Job: Arrange every line of the data below as a Markdown table with the columns "No." and "Line", numbering the rows and skipping blank lines. Leave the pictures out of the table.

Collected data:
● ● ● ●
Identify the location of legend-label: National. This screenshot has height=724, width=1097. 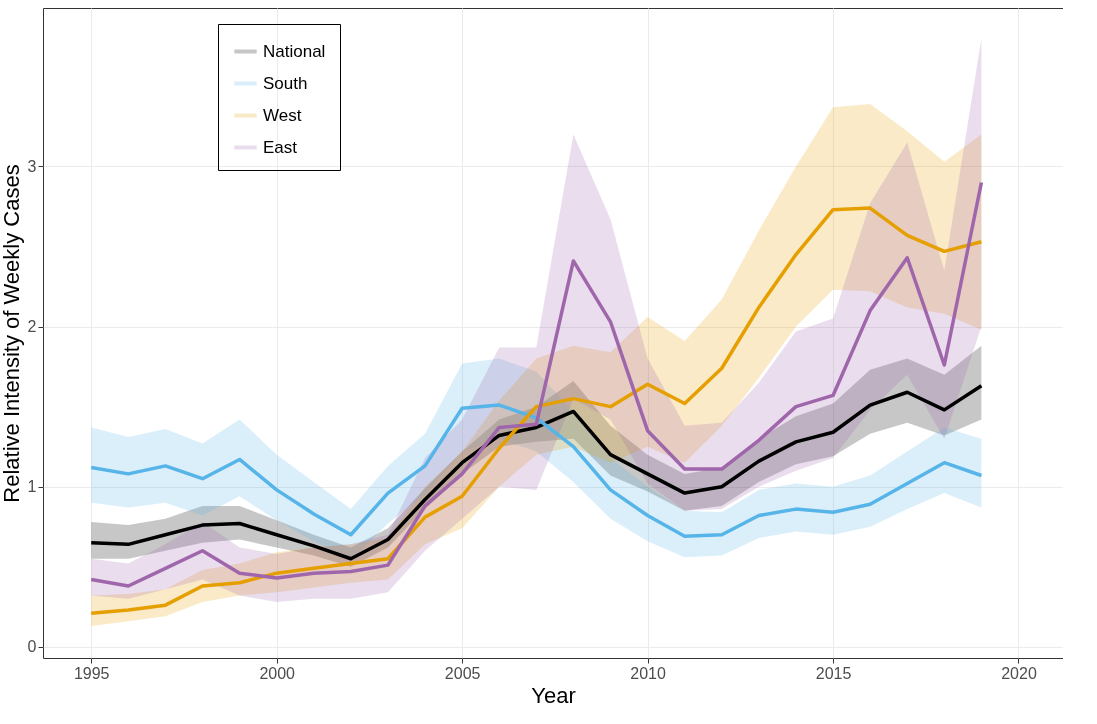
(294, 51).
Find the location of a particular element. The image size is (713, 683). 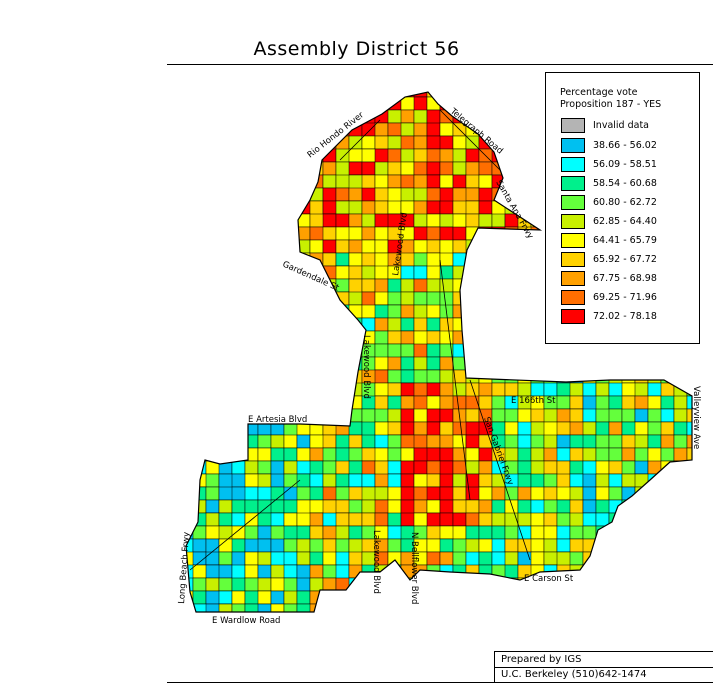

legend-title-line-2: Proposition 187 - YES is located at coordinates (611, 104).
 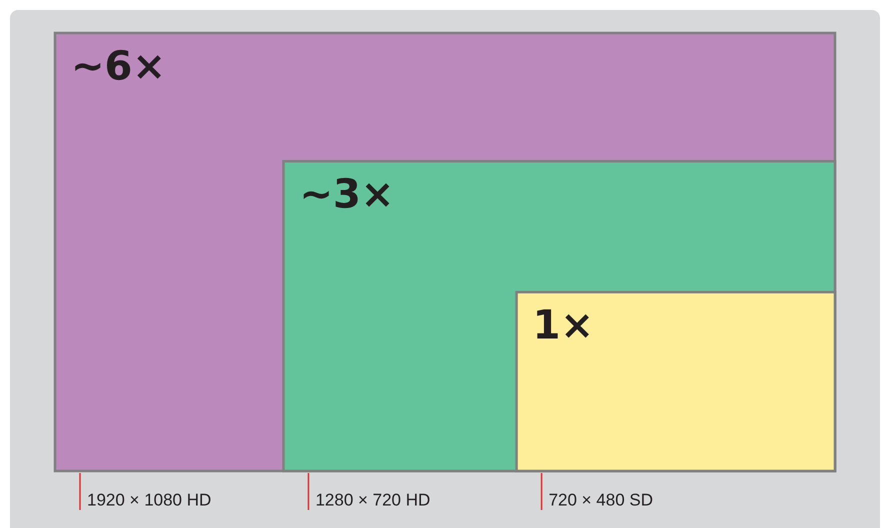 What do you see at coordinates (563, 326) in the screenshot?
I see `data-label: 1×` at bounding box center [563, 326].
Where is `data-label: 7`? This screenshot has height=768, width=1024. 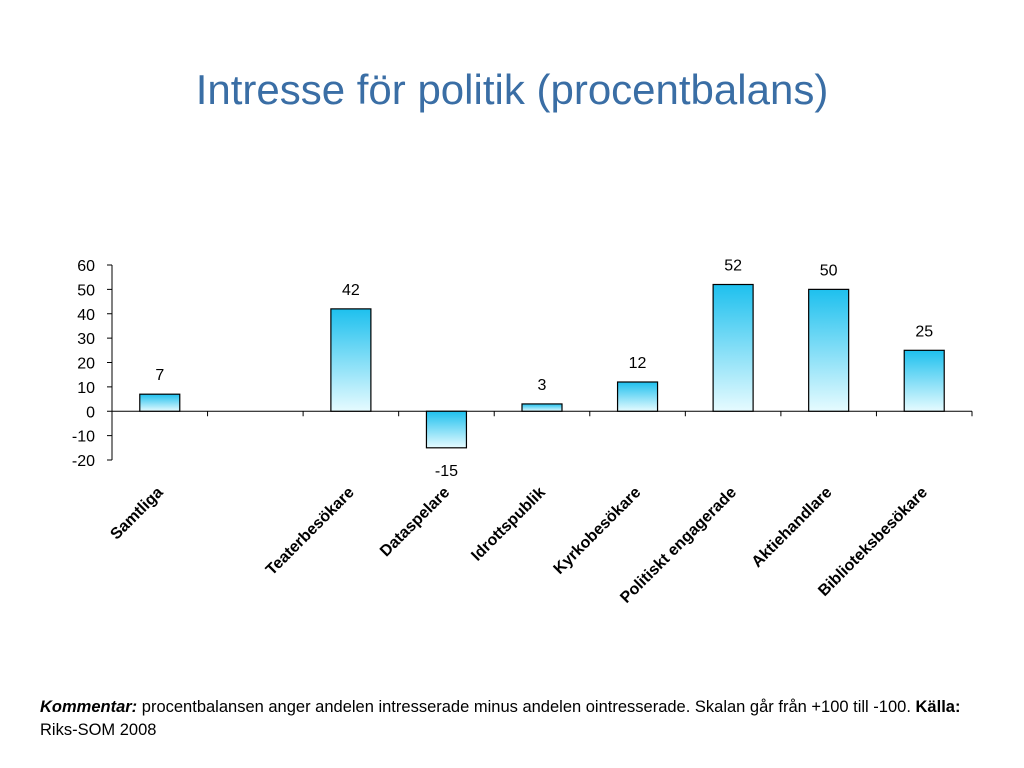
● ● ● ●
Response:
| No. | Line |
|---|---|
| 1 | Identify the location of legend-label: National. This screenshot has height=724, width=1097.  |
| 2 | (294, 51). |
| 3 | Find the location of a particular element. The image size is (713, 683).  |
| 4 | legend-title-line-2: Proposition 187 - YES is located at coordinates (611, 104). |
| 5 |   What do you see at coordinates (563, 326) in the screenshot? |
| 6 | I see `data-label: 1×` at bounding box center [563, 326]. |
| 7 | Where is `data-label: 7`? This screenshot has height=768, width=1024.  |